# I'm afraid I will like the eMTB too much.



## rmac (Oct 26, 2004)

Soooo, I bike-commute 3 times a week (Spring, Summer, Fall) - 40 miles each day and ride my mountain bike twice a week ~ 45 miles, 5,000 ft of climbing in the same seasons. Winter I will only mountain bike, ~ 4 times per week ~ 50 miles, 5000 ft of climbing. I love the mountain biking and tolerate the commuting (better than driving but all concrete bike path). I realize that although a big part of my MTB riding is for fun it is also for exercise (a lot of exercise - got to justify the poor diet).

Any of you guys now on ebikes getting noticeably less exercise and feeling at least some sense of loss? I love the ebike concept but am fairly sure I will love it so much I may never climb un-assisted ever again... In some ways my question is do you have any desire to do the climbs unassisted and do you still labor up the hills just as much?

Replacing either of the commuter or the mtb with an E feels like a certain reduction in exercise... FWIW I also hit the gym a couple of times a week - tells you how much poor diet I have to burn off.


----------



## PinoyMTBer (Nov 21, 2013)

I find road ebiking, really uneventful and quite boring. Plus there's really no challenge in it at all. Unless if you always set the power to just Eco+ where all it does is negate the extra weight of the battery+motor. If you do that then whats the point of the Ebike right?

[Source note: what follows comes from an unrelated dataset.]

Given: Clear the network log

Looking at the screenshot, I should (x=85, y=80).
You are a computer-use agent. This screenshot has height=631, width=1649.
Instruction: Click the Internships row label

E-MTB is where the true fun of ebiking comes in. If there's any loops that you always avoided because the climb is too steep or too tech. Then E-MTB will make it a welcome challenge. Just make sure to ride within your skill level. The workout is definitely there, but you'll need to do it in more loops and more intensity.

For example;

When I was in better shape (pre-injury). On my mountain bike, I normally do a 20mile/2100' elevation (smooth gentle climbs) loop in about 2-2.5 hours. I will be completely spent (most of the workout was focused on my legs and calves) but enjoyed it a lot.

Now on my E-MTB, if I want to simulate the same workout. I will need to do a 25-30mile/3500-5000' elevation technical loop in about 2 hours. You will not be completely spent, and your heart won't feel like its about explode. But you'll get your workout with a really big grin in your face! (i know its sounds like a sale pitch, but its true) Better yet wear a heart monitor and see for yourself! Riding an E-MTB also helps you focus on technique, instead of just focusing on strength and endurance. You could do that on your true MTB.


----------



## hummer boy (Aug 23, 2004)

Ill concur with PinoyMtbr. Rode with him yesterday along with 9 other ebikers. After being out of the mountain biking scene for seven years, I was hoping to ease back into this favorite pastime of mine. I think the picture attached will show how much fun it is to ride again.


----------



## PinoyMTBer (Nov 21, 2013)

Damn! I need to lose that gut, thats what happens when you cant properly ride for 1+ years.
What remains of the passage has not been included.